» **Work instructions**
Render the entries as a Markdown table with the columns "No." and "Entry Line", numbering each row and omitting blank lines. Begin at the line containing "This screenshot has height=1080, width=1920." and stop after the line containing "center [16, 28].", and include only those lines.

================================

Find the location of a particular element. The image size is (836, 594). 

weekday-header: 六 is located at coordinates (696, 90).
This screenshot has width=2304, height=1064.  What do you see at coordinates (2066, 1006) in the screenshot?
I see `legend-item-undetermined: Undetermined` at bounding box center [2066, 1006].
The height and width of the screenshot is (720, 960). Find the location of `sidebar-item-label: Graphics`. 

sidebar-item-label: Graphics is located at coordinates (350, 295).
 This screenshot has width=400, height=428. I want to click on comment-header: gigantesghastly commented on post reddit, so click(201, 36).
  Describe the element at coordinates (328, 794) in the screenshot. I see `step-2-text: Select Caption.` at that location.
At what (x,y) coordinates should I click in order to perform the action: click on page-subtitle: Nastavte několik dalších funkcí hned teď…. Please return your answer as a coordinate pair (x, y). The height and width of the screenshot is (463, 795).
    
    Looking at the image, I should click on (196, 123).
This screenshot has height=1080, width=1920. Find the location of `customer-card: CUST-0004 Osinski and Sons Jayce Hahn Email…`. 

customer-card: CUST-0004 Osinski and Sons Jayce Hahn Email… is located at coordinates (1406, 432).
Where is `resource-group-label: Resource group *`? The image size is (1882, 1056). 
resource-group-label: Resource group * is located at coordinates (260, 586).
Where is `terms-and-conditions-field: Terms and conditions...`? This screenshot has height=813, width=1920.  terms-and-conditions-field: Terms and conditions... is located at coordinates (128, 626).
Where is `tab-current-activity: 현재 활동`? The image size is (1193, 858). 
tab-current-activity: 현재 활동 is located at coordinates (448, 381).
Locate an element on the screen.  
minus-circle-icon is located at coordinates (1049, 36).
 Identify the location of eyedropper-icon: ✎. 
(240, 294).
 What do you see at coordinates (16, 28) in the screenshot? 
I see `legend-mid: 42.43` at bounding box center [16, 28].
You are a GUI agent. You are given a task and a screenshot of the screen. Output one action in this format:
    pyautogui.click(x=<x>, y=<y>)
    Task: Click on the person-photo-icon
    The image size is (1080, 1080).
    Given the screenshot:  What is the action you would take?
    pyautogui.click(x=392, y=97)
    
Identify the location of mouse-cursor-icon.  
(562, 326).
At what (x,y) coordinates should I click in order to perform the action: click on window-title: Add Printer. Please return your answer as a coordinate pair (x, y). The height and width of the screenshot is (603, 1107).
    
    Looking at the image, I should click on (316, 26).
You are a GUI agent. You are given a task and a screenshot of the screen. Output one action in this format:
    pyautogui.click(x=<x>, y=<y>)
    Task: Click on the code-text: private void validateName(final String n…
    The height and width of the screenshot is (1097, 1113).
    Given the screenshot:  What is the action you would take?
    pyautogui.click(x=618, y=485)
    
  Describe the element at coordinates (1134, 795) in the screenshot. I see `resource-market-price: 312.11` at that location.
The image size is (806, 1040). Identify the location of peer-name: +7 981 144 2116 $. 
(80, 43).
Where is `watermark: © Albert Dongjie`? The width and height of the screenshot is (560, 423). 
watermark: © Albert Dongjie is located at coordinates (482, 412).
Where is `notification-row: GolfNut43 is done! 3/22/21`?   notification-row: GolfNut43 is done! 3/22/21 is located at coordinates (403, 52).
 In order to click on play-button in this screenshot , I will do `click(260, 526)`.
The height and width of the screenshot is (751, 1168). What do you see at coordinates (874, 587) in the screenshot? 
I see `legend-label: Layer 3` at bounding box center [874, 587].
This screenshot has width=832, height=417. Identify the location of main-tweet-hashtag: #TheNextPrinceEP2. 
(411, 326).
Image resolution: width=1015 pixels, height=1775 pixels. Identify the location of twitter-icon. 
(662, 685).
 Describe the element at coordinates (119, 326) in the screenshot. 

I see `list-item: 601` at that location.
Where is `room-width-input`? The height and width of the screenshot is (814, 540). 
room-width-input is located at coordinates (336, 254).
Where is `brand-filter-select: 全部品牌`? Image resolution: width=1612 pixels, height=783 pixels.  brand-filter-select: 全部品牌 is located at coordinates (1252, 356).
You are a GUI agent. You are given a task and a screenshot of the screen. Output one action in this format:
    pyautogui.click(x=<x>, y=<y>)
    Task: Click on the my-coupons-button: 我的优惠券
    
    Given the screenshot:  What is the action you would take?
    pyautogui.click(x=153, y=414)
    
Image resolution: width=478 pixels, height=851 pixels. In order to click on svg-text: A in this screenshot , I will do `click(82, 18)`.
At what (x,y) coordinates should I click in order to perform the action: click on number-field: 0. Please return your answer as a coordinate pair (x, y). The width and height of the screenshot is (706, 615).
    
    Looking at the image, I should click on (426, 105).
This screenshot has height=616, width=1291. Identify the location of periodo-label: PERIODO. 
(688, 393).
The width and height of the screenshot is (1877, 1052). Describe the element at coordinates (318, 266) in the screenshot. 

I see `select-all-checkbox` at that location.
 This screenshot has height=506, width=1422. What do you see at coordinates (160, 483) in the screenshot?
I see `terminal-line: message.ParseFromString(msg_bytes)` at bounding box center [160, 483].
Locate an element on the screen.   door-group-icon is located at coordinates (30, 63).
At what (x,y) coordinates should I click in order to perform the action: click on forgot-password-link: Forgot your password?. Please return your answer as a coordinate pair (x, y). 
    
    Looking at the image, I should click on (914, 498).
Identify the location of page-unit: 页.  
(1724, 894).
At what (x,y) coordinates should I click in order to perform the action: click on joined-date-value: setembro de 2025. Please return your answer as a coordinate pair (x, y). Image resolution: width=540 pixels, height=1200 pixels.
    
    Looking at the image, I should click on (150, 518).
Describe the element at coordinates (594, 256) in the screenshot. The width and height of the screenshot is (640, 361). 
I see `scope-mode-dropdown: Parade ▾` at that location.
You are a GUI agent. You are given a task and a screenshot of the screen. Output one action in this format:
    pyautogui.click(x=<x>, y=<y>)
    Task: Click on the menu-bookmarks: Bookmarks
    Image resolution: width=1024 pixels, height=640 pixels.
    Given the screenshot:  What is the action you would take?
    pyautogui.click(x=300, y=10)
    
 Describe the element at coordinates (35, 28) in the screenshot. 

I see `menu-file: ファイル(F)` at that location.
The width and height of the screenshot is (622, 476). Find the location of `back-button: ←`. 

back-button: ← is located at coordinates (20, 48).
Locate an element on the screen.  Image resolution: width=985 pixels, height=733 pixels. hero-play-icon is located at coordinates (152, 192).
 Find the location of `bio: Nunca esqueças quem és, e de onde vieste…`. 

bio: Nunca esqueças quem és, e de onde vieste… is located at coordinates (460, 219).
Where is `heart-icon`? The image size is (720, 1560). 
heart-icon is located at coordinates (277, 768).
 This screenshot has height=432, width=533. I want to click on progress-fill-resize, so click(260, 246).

================================

» **Answer to this exercise**
| No. | Entry Line |
|---|---|
| 1 | This screenshot has height=1080, width=1920. Find the location of `customer-card: CUST-0004 Osinski and Sons Jayce Hahn Email…`.  |
| 2 | customer-card: CUST-0004 Osinski and Sons Jayce Hahn Email… is located at coordinates (1406, 432). |
| 3 | Where is `resource-group-label: Resource group *`? The image size is (1882, 1056).  |
| 4 | resource-group-label: Resource group * is located at coordinates (260, 586). |
| 5 | Where is `terms-and-conditions-field: Terms and conditions...`? This screenshot has height=813, width=1920.  terms-and-conditions-field: Terms and conditions... is located at coordinates (128, 626). |
| 6 | Where is `tab-current-activity: 현재 활동`? The image size is (1193, 858).  |
| 7 | tab-current-activity: 현재 활동 is located at coordinates (448, 381). |
| 8 | Locate an element on the screen.   |
| 9 | minus-circle-icon is located at coordinates (1049, 36). |
| 10 |  Identify the location of eyedropper-icon: ✎.  |
| 11 | (240, 294). |
| 12 |  What do you see at coordinates (16, 28) in the screenshot?  |
| 13 | I see `legend-mid: 42.43` at bounding box center [16, 28]. |